Published by New York State Law Reporting Bureau pursuant to Judiciary Law § 431.
This opinion is uncorrected and subject to revision before publication in the Official Reports.
Gonzalez, P.J., Tom, Sweeny, Renwick, Richter, JJ.
Order, Supreme Court, New York County (Arthur F. Engoron, J.), entered March 19, 2012, which granted defendant's motion to dismiss the complaint, unanimously reversed, on the law, without costs, and the motion denied.
In this trip and fall action, plaintiff's notice of claim listed the wrong street address (390 Central Park West rather than 360 Central Park West) in describing the location of her fall on a sidewalk, adjacent to Central Park, and across the street from that address. However, plaintiff also annexed a photograph to the notice of claim which depicted the intersection of Central Park West and 96th Street, which is nearly four blocks south of the incorrect address provided in the notice of claim, and the written description of the location in the notice was consistent with the area depicted in the photograph. Moreover, at the statutory hearing held six weeks after the notice was served, and three and a half months after the accident, plaintiff explicitly testified that her accident occurred on the sidewalk just a few car lengths south of the 96th Street intersection, and identified the location in the photograph as also shown. We also note that less than five months after the hearing, plaintiff served the summons and complaint, providing the proper street address.
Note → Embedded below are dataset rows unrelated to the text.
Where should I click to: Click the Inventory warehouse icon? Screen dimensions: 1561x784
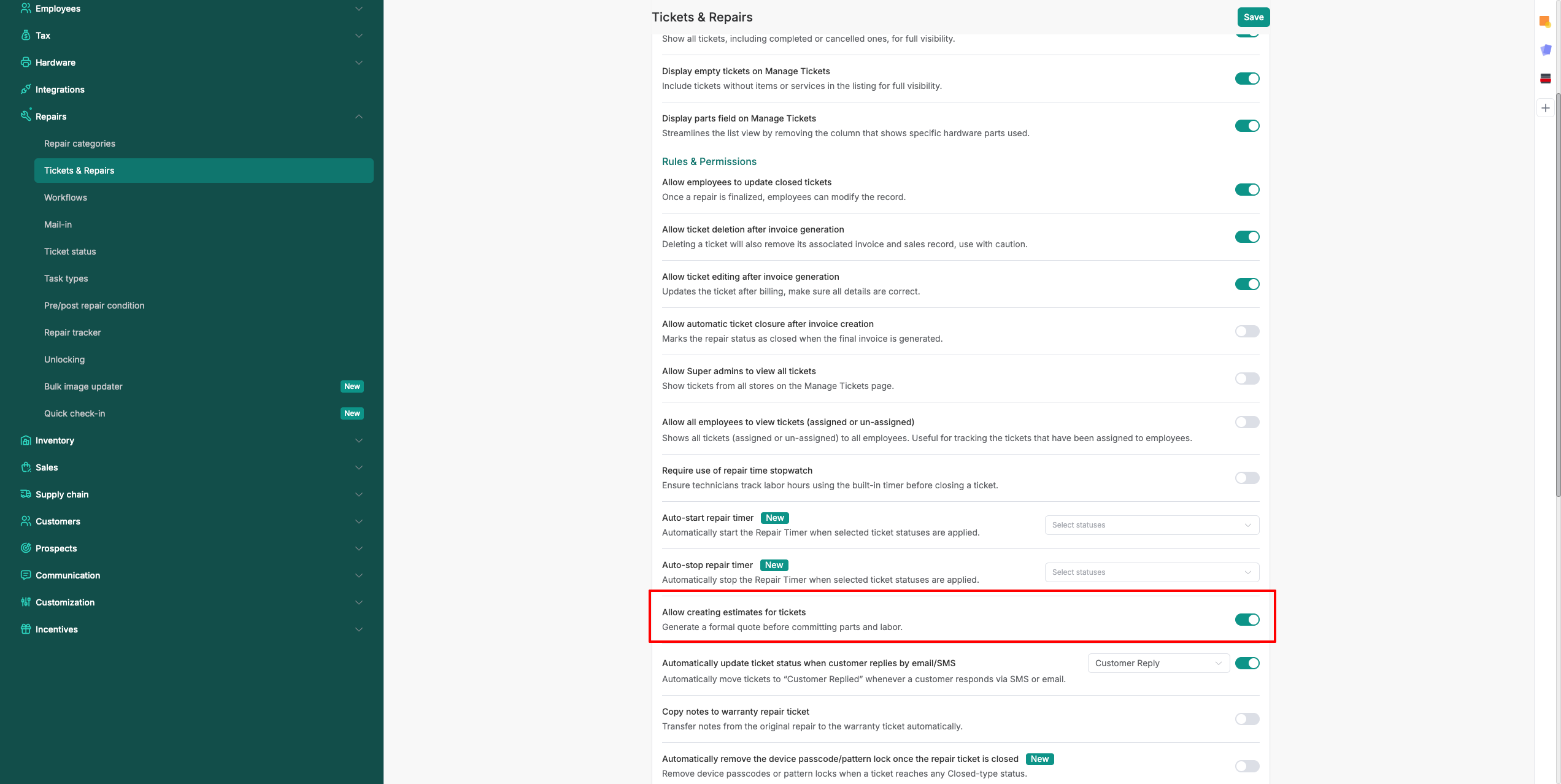[25, 440]
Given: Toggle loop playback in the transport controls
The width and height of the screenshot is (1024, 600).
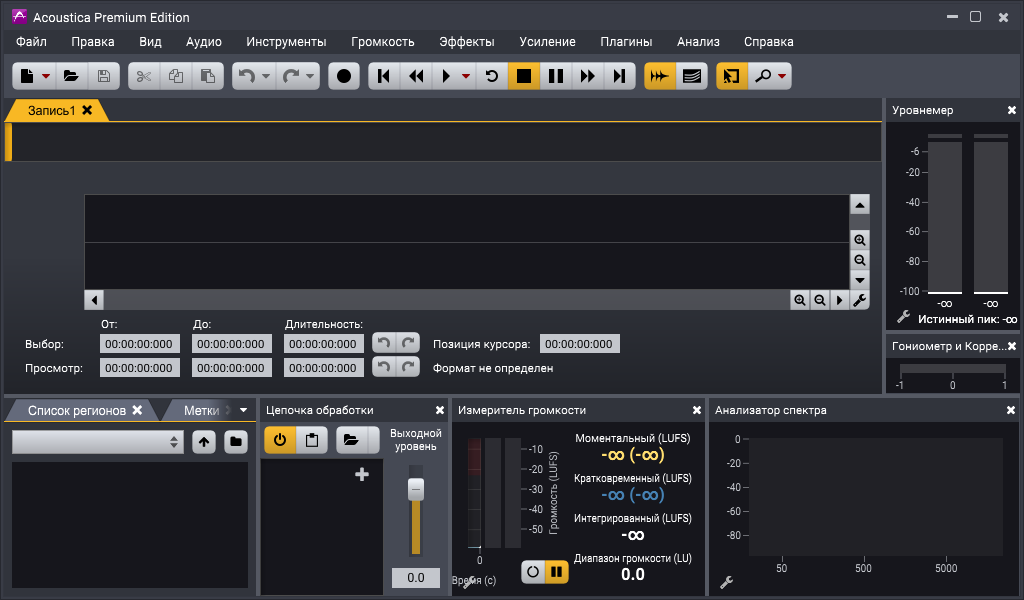Looking at the screenshot, I should pos(491,76).
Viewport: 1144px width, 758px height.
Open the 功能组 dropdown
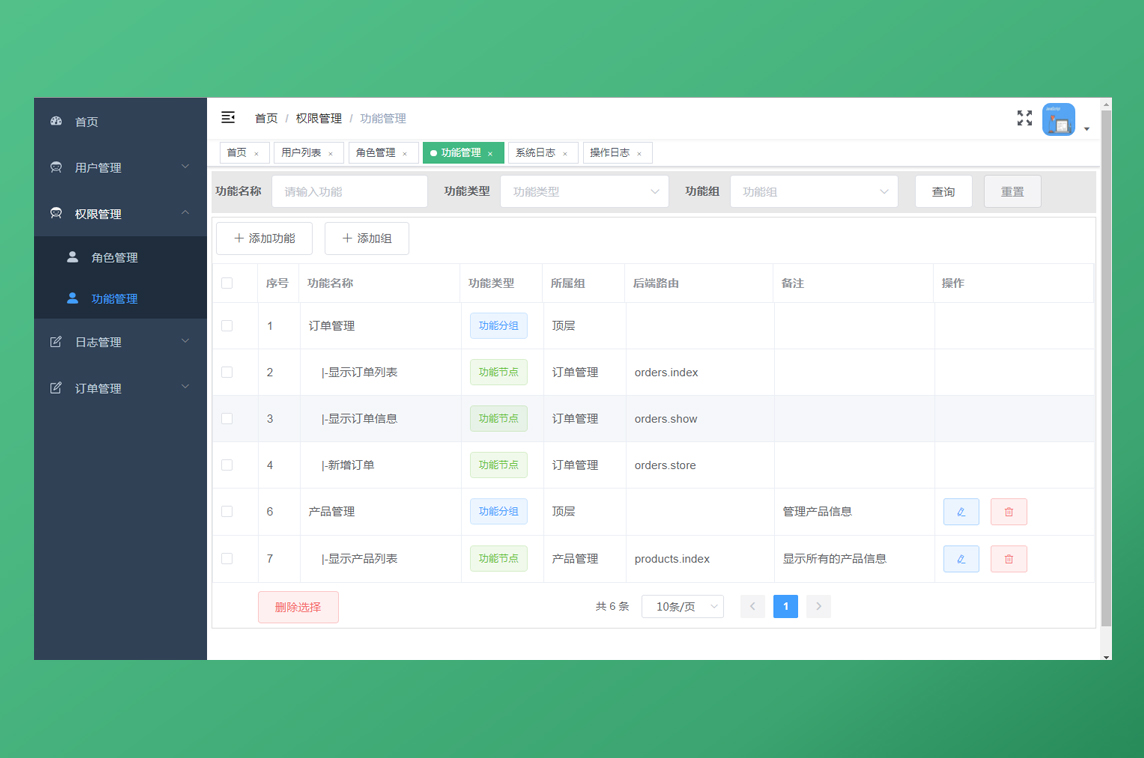coord(813,191)
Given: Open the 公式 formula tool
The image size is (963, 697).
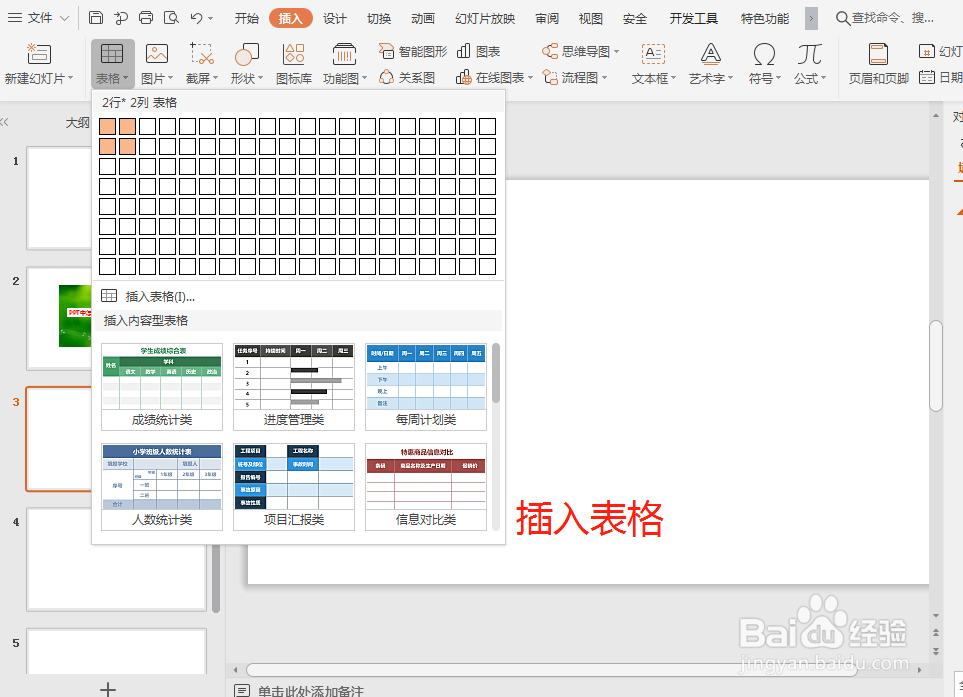Looking at the screenshot, I should [x=808, y=62].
Under these circumstances, we find that the mistake in the notice was not made in bad faith, nor was it intended to mislead or confuse the City, and hence, it should have been disregarded or plaintiff should have been allowed to correct the notice pursuant to GML § 50-e(6) (see e.g. Portillo v New York City Tr. Auth., 84 AD3d 535, 536 [1st Dept 2011]; Phillipps v New York City Tr. Auth., 68 AD3d 461, 462 [1st Dept 2009]).
We have repeatedly held that municipalities must put forth at least "a modicum of effort" to investigate a notice of claim and to obtain missing information (Phillipps, 68 AD3d at 462, quoting Goodwin v New York City Hous. Auth., 42 AD3d 63, 69 [1st Dept 2007]; Cruz v New York City Hous. Auth., 261 AD2d 296, 297 [1st Dept 1999]). Yet, defendant never sent anyone to investigate the scene depicted in the photograph, and did not perform a computerized record search of the incorrect address until more than two years after being apprised of the correct location at the hearing. Although plaintiff served a bill of particulars six months before the computer search with the same typographical error in the address, defendant still made no effort to ascertain which of the two locations was correct. In any event, plaintiff's discovery responses, served less than one week after this computer search, provided additional photographs showing the sidewalk defect at issue, and a building awning with the street number "360" is clearly visible directly across the street in the background. Moreover, defendant engaged in settlement discussions just a few months later, during which the actual accident location was discussed, and did not file the instant motion alleging confusion as to the accident location until nearly a year and a half later - one week after entering into a so-ordered stipulation to provide discovery for the proper location that was explicitly set forth in the order. Under these circumstances, we find that defendant has not demonstrated that it was prejudiced in this case (see e.g. Goodwin, 42 AD3d at 66; and Lord v New York City Hous. Auth., 184 AD2d 406, 407-408 [1st Dept 1992]).
THIS CONSTITUTES THE DECISION AND ORDER OF THE SUPREME COURT, APPELLATE DIVISION, FIRST DEPARTMENT.